King of Old Indaprasthanagara
- Reign: c. 9th centuries
- Predecessor: Monarch established
- Successor: Unknown (the title next held by his grandson, Phraya Kreak)
- Died: 9th century Old Indaprasthanagara
- Issue: Phraya Kreak of Indaprasthanagara
- House: Padumasūriyavaṃśa

= Sudarsana =

King of Indaprasthanagara

Sudarsana (สุทัศน์) was a monarch of about 9th century in Thai historiography, principally attested in the Northern Chronicle and the Legend of Mueang Phaya Re (ตำนานเมืองพญาเร่). In the Northern Chronicle he is born into a wealthy family at Aroccakāma, is enthroned there, and renames the settlement Indaprasthanagara. It gives no details of his children, and the next ruler it names is his grandson Phraya Kreak, who moves the seat eastward.

The sources disagree about where that polity lay and who refounded it. The Legend of Mueang Phaya Re makes Sudarsana its refounder in 757 and places it in eastern Thailand, while several central and Lan Na texts place it in the central Menam valleys. The Ayutthaya Testimonies give the refoundation of that year to Padumasūriyavaṃśa instead.

==Chronicle accounts==
===Family and succession===
In the oldest available recension of the Northern Chronicle, published in 1869, Sudarsana is described as having been born into a wealthy family in a settlement named Aroccakāma (อโรชคาม), although the chronicle provides no details about his parents. His family is described as having been accompanied by about 500 wealthy followers. Sudarsana was subsequently enthroned as ruler of the settlement and renamed the polity Indaprasthanagara.

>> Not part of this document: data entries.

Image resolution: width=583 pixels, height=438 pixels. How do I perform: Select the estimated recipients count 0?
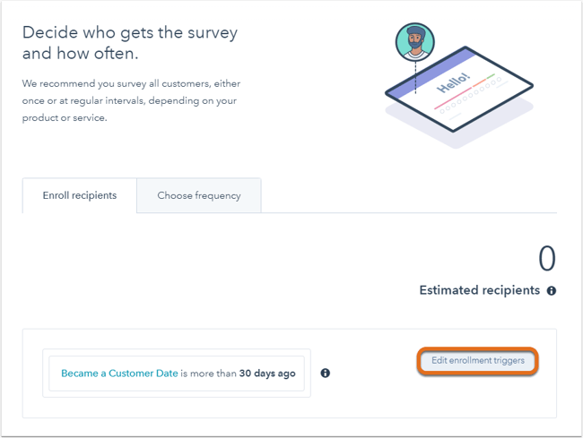[547, 258]
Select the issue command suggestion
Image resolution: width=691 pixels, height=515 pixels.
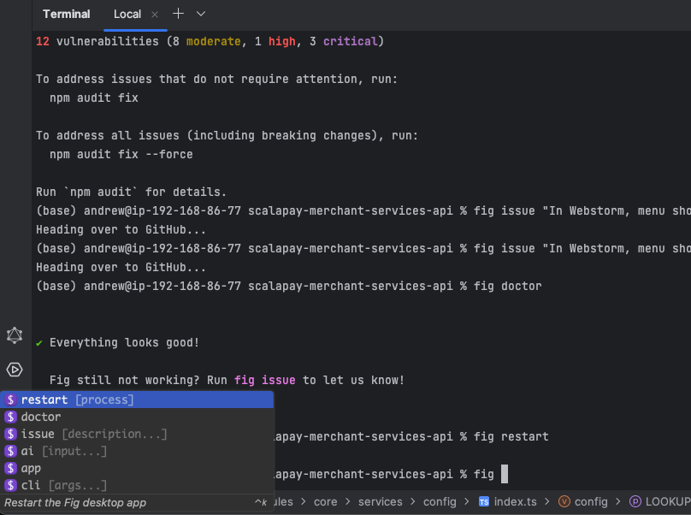click(x=38, y=434)
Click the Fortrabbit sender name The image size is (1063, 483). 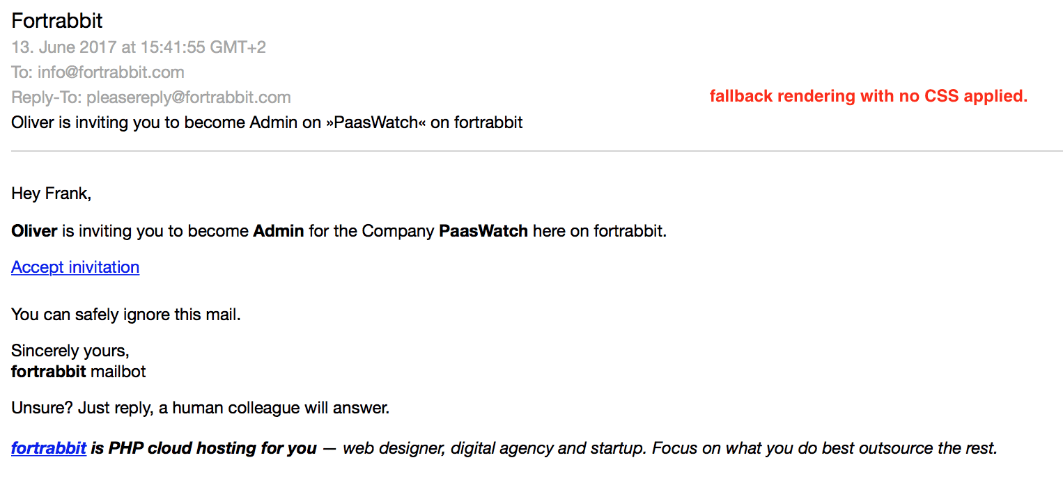pyautogui.click(x=57, y=21)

The chronicle states that Sudarsana had offspring but provides no individual details about them until its account of Phraya Kreak, who is identified as his grandson. Phraya Kreak is described as the ruler of Indaprasthanagara and as having moved the seat eastward, a journey said to have taken 15 days. The new seat retained the name Indaprasthanagara, and the chronicle places it 15 days' journey north of Ayodhya.

===Location and refoundation===
The local legend of the eastern region, the Legend of Mueang Phaya Re, instead identifies Sudarsana as the refounder of Indaprasthanagara in 757 and places the polity in eastern Thailand. Central and Lan Na texts, such as the Northern Chronicle, the Ayutthaya Testimonies, the Legend of Singhanavati, and the Yonok Chronicle, place it in the central Menam valleys. The Ayutthaya Testimonies attribute the refoundation of the same year to the first Siamese monarch Padumasūriyavaṃśa. (Note: Padumasūriyavaṃśa, monarch of Indaprasthanagara, is equated with Pra Poat honne Sourittep pennaratui sonanne bopitra, a figure named in Du Royaume de Siam whose reign is stated to have begun in 757 CE. The Ayutthaya Testimonies nonetheless describe the city as already existing before his reign.)